Your Competition is Cheaper:

Step One: Acknowledge, Reassure, Ask a Question

“Thank you for sharing that with me.  I can reassure you our solution is going to resolve the issues we discussed that you are having with XY&Z.  I’m curious though, why do you believe my competition is offering a cheaper solution?”

If they still press on, then move to step two:


Step 2: Struggle & Redirect

“I understand you feel like it’s an apples to apples comparison, but I’m struggling a little.  Let me ask you….Do you feel like our solution is missing something?


Step 3: Concessions

Ok, so it sounds like our solutions are fairly close.  Let’s pretend we could include 2 more licenses or extend our services agreement an additional 6 months, would that be of value to you?
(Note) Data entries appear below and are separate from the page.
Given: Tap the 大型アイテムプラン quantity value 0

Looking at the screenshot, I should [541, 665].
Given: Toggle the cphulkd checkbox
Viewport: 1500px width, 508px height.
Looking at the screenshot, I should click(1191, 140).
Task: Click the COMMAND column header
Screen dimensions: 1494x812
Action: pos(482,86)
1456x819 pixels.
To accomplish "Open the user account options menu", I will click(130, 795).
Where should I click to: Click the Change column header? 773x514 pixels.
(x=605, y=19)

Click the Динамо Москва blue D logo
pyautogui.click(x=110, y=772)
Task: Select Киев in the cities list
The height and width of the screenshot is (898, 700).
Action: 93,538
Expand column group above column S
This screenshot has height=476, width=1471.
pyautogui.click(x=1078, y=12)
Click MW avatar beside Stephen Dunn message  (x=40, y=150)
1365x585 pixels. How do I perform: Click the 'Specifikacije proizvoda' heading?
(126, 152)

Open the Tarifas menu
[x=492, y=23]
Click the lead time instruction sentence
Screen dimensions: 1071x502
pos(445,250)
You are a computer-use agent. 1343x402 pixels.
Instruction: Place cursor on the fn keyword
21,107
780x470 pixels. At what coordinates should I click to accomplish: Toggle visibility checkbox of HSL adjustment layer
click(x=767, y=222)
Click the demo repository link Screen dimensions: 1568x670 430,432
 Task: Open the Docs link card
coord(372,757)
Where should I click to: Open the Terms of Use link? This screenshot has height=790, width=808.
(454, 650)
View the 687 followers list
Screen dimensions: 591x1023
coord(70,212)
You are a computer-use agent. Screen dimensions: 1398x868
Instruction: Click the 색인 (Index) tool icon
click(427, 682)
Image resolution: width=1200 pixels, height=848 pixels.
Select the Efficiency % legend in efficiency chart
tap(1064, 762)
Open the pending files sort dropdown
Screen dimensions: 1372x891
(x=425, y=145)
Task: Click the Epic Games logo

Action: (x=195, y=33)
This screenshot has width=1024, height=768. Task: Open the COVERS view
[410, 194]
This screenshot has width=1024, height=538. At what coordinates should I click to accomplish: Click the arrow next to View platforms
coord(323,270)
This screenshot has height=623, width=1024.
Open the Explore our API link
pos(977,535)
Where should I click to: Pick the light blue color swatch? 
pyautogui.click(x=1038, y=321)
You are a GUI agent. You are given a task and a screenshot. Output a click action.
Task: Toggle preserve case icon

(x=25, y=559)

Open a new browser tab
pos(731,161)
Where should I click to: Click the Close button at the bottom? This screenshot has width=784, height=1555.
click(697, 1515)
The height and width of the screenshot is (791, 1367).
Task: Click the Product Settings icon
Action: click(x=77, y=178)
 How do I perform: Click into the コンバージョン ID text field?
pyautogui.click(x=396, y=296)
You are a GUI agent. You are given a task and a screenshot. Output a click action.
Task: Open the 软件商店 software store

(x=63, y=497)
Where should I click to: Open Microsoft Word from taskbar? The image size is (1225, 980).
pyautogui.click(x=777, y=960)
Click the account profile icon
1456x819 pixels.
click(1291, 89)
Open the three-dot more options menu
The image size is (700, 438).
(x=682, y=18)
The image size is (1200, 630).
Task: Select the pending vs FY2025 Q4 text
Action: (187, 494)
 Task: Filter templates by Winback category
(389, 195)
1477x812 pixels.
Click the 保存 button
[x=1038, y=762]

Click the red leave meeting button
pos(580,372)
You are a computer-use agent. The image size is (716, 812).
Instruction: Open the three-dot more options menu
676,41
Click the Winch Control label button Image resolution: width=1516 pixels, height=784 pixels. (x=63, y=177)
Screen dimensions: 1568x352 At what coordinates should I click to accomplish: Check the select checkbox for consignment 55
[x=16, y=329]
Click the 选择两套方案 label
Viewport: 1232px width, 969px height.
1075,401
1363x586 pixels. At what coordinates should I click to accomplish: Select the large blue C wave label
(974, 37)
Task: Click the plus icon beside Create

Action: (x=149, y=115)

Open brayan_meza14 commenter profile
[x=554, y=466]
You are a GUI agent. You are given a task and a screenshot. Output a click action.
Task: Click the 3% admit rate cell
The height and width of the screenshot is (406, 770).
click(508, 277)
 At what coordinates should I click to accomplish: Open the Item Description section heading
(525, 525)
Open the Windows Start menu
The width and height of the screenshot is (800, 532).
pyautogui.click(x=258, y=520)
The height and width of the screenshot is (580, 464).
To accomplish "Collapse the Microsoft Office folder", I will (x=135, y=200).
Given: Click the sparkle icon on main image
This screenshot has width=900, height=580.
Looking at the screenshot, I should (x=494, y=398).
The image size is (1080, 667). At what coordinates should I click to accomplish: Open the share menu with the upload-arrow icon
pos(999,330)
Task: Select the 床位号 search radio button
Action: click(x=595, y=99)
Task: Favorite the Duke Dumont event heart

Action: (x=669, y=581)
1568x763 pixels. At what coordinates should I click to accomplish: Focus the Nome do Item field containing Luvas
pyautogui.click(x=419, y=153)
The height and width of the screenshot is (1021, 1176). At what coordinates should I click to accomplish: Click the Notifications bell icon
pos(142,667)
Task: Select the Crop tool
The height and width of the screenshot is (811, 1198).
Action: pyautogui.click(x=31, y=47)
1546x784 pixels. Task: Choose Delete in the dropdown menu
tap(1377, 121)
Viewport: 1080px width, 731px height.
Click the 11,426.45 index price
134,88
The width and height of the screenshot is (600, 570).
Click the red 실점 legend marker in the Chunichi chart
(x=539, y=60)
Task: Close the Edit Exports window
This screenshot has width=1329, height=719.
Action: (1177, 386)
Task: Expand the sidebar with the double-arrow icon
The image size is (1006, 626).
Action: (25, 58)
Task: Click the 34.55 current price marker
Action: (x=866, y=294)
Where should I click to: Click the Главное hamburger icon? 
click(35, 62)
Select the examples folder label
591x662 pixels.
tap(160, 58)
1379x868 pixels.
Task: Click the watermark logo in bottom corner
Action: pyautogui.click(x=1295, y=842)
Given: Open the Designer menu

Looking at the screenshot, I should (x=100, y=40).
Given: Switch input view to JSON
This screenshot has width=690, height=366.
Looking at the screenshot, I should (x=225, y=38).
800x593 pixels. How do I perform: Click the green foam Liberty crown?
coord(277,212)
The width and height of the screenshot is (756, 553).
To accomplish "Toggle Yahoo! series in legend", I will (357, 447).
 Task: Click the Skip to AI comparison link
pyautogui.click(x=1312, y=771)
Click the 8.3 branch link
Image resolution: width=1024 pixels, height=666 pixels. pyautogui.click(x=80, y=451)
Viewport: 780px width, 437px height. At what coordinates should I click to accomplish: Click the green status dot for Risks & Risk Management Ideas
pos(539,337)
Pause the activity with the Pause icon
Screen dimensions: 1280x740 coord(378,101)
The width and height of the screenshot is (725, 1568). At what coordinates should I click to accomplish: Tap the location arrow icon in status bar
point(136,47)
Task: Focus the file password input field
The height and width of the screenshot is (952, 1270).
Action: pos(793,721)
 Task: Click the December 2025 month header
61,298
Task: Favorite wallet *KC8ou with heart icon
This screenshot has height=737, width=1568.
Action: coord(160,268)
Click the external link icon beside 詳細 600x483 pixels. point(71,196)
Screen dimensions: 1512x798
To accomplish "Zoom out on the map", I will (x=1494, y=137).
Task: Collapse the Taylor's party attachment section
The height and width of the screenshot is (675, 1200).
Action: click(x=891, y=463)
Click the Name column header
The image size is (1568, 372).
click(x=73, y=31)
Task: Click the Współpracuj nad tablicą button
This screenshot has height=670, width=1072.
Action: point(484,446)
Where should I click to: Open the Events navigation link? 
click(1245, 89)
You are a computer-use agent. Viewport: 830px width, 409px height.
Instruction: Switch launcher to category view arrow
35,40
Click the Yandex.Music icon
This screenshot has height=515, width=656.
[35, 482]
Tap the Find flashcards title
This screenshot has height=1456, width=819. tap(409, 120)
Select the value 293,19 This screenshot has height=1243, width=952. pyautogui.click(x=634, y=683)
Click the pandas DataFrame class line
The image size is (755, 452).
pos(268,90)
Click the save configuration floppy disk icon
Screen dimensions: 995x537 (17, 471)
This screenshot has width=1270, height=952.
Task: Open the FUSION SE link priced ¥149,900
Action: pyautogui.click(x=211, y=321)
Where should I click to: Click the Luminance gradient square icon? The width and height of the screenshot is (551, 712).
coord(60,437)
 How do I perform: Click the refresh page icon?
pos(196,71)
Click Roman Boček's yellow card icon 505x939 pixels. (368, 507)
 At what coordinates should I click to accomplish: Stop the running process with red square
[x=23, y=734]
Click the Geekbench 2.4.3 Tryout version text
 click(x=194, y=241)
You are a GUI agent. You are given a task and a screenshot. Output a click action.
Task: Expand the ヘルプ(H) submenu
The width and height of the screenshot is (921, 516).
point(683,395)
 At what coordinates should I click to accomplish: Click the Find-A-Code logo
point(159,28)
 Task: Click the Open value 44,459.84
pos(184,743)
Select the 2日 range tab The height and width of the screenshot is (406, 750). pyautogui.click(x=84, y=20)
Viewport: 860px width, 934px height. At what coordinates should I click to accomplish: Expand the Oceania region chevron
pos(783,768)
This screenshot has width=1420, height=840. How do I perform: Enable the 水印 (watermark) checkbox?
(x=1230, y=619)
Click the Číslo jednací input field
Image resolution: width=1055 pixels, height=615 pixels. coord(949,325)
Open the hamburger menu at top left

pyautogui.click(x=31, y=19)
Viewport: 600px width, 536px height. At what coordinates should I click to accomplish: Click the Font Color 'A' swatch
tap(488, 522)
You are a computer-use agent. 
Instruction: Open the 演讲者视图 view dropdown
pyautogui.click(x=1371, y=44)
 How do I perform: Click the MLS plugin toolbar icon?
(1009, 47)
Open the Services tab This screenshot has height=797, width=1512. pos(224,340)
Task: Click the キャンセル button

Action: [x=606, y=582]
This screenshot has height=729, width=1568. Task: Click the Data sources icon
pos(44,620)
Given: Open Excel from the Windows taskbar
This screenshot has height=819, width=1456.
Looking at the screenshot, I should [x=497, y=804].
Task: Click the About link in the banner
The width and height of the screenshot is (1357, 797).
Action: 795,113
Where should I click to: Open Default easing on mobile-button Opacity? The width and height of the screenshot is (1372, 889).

As an appendix, you include a section on negotiating remotely. That has become hugely important in a pandemic. I’d love to hear your perspective on remote negotiations in the era of COVID.

Naturally, more negotiations are remote than are face to face in the COVID era.  What I believe is important is to understand that everything we discuss in the book can be done remotely.  However, what we want to do is ensure we are moving all of our negotiations to the highest level of communication as possible.  Buyers love to negotiate via email or text.  Our goal is to move them to phone or video conference.  Obviously, face-to-face is the most ideal followed by video conference.  We have the ability to control the means of communication, so our goal is to control where, when, and how we negotiate.